■ PROBLEM DETAILS
Please reproduce every one of the entries below word for word, line by line, in the same order.

--- Start DATASET EXCERPTS ---

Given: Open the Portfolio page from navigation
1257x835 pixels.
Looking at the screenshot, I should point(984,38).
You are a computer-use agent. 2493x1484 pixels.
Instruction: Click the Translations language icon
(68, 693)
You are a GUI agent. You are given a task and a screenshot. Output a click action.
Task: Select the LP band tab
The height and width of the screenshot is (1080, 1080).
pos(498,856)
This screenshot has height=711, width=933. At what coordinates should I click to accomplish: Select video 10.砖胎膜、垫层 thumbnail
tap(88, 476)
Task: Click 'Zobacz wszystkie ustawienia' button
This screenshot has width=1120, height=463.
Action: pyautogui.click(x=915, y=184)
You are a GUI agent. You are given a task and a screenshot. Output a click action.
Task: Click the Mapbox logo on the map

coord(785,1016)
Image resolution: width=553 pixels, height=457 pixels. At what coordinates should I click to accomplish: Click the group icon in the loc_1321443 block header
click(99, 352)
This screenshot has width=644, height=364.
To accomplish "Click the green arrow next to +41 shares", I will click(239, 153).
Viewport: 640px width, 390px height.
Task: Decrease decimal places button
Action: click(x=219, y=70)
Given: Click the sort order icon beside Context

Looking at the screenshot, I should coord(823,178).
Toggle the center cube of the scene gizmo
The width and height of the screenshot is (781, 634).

--- End DATASET EXCERPTS ---

■ FULL RESPONSE
Given: Open the Portfolio page from navigation
1257x835 pixels.
Looking at the screenshot, I should point(984,38).
You are a computer-use agent. 2493x1484 pixels.
Instruction: Click the Translations language icon
(68, 693)
You are a GUI agent. You are given a task and a screenshot. Output a click action.
Task: Select the LP band tab
The height and width of the screenshot is (1080, 1080).
pos(498,856)
This screenshot has height=711, width=933. At what coordinates should I click to accomplish: Select video 10.砖胎膜、垫层 thumbnail
tap(88, 476)
Task: Click 'Zobacz wszystkie ustawienia' button
This screenshot has width=1120, height=463.
Action: pyautogui.click(x=915, y=184)
You are a GUI agent. You are given a task and a screenshot. Output a click action.
Task: Click the Mapbox logo on the map

coord(785,1016)
Image resolution: width=553 pixels, height=457 pixels. At what coordinates should I click to accomplish: Click the group icon in the loc_1321443 block header
click(99, 352)
This screenshot has width=644, height=364.
To accomplish "Click the green arrow next to +41 shares", I will click(239, 153).
Viewport: 640px width, 390px height.
Task: Decrease decimal places button
Action: click(x=219, y=70)
Given: Click the sort order icon beside Context

Looking at the screenshot, I should coord(823,178).
Toggle the center cube of the scene gizmo
The width and height of the screenshot is (781, 634).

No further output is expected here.